Vários dias depois da brutal agressão de que foi vítima, a estudante de Erasmus + que trabalha com crianças em situação vulnerável no projeto do Corpo Solidário Europeu reconhece ao Contacto que, apesar dos apoios, a violência está ainda muito presente. “Ainda acordo a meio da noite com pesadelos por causa do que se passou. As lembranças estão sempre a voltar. Tento andar acompanhada, não saio à rua depois das quatro da tarde, altura em que começa a escurecer por aqui, mas no outro dia fui ao pão e assim que vi alguém parecido com quem me agrediu, fiquei logo com medo”, conta em tom emocionado.
Entre os apoios que recebeu, Linda Pereira refere também as mensagens de portugueses e não só sobre outros casos de racismo. “Uma rapariga indiana escreveu-me a dizer que tinha sido atacada com gás pimenta em Varsóvia. E um queniano contou-me que é muitas vezes pisado de propósito nos elétricos em Katowice”, indica.
Ajudar as crianças
Apesar das agressões racistas que a atingiram, a portuguesa mantém-se empenhada no projeto do dia a dia. “Esta era uma cidade industrial que entrou em crise e, por isso, enfrenta uma taxa de desemprego muito elevada e graves problemas sociais. É por isso que há muitas crianças em situação desfavorecida e trabalhar com elas é muito gratificante. No fundo, penso que se identificam comigo. Estou a aprender em termos culturais e quero que os mais novos também aprendam comigo. É importante ensiná-los desde bem cedo que alguém que tenha uma pele de cor diferente não significa que é criminoso, é preciso que aprendam a não desumanizar o outro”, explica.

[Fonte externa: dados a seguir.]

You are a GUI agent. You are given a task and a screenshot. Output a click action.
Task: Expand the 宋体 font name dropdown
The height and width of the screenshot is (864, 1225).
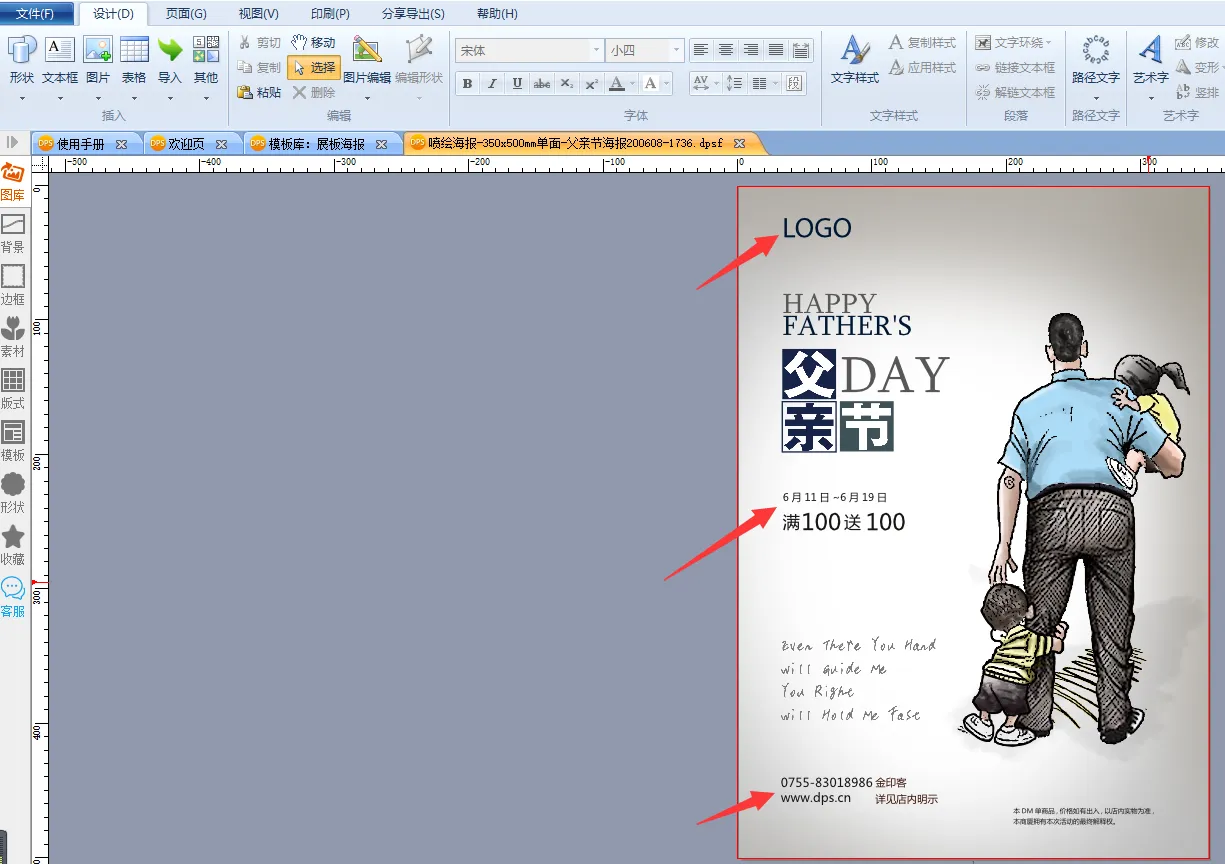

Depois de ter conversado com o cônsul de Portugal, Linda foi informada de que tinham sido estabelecidos contactos com “o departamento responsável pelas investigações, mas invocaram o segredo de justiça para não darem pormenores e, por isso, não se sabe se já prenderam os tipos” responsáveis pelas agressões.

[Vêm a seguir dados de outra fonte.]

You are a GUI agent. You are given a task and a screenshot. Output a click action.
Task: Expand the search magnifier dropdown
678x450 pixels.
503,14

Sobre as razões que a levaram a escolher a Polónia para o Erasmus depois de se ter licenciado em Sociologia no Instituto Superior de Ciências Sociais e Políticas da Universidade de Lisboa, Linda refere: “Já tinha estado noutros países, como Inglaterra e Irlanda, e queria experimentar algo de diferente, uma outra cultura. Era uma forma de sair da minha zona de conforto e fiquei sensibilizada com a atenção das associações locais. Nunca pensei que a minha vida pudesse ficar em perigo por causa desta escolha”.